## What you are asked to do
Lines with the word "Bring" are the ones wanted. Copy each of them from the entries below.

## Dataset entries
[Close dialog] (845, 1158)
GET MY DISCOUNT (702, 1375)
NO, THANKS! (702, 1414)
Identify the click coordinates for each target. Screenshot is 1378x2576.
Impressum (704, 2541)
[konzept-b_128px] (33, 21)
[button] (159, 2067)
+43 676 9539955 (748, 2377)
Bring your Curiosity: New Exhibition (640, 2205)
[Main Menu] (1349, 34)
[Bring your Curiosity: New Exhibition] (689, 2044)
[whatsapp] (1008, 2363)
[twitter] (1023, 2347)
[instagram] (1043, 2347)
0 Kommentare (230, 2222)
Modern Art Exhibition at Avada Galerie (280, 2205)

## Answer for this exercise
Bring your Curiosity: New Exhibition (640, 2205)
[Bring your Curiosity: New Exhibition] (689, 2044)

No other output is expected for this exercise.